Instructions for the task | Omit every picture while repeating the entries exactly.
*** Opening Exercise data ***
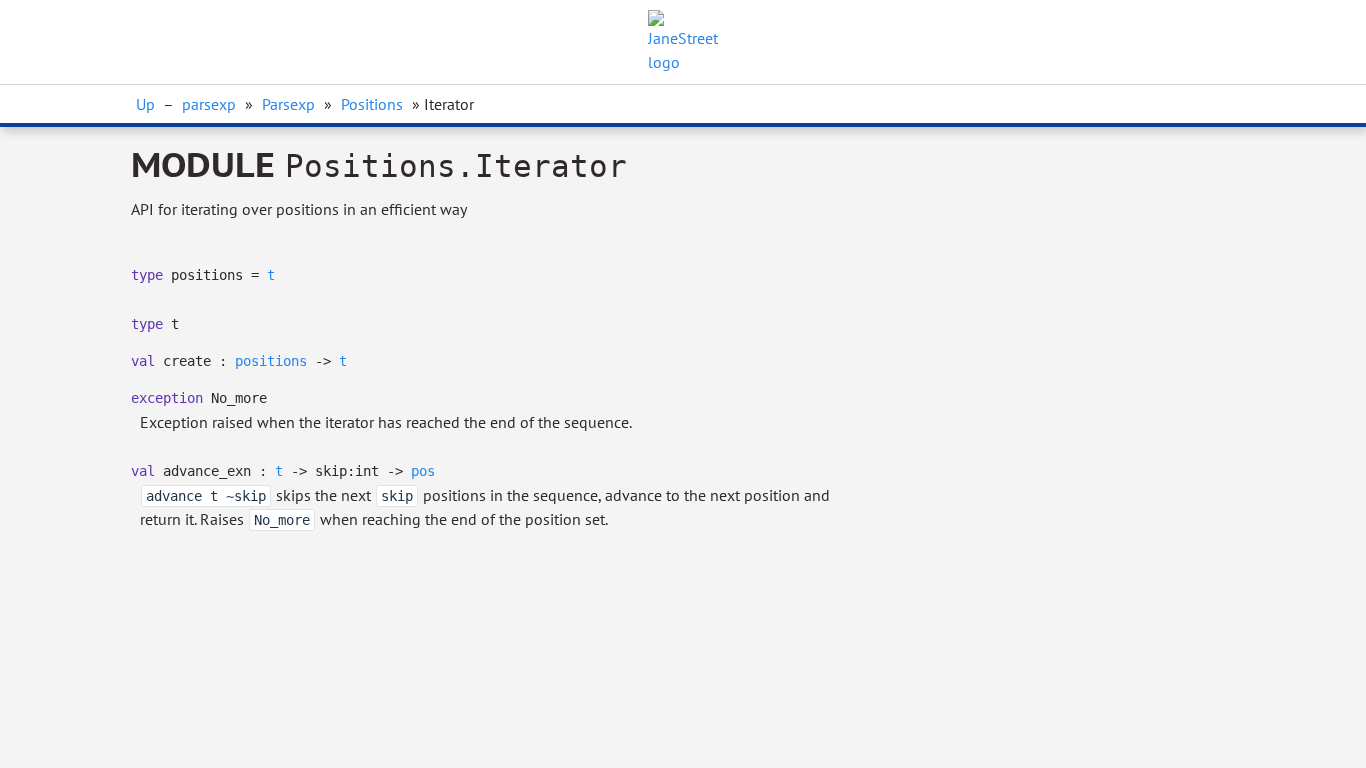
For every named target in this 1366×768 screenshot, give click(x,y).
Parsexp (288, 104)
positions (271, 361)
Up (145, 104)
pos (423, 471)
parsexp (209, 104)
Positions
*** Closing Exercise data ***
Solution to the problem |
For every named target in this 1366×768 screenshot, give click(x,y).
Parsexp (288, 104)
positions (271, 361)
Up (145, 104)
pos (423, 471)
parsexp (209, 104)
Positions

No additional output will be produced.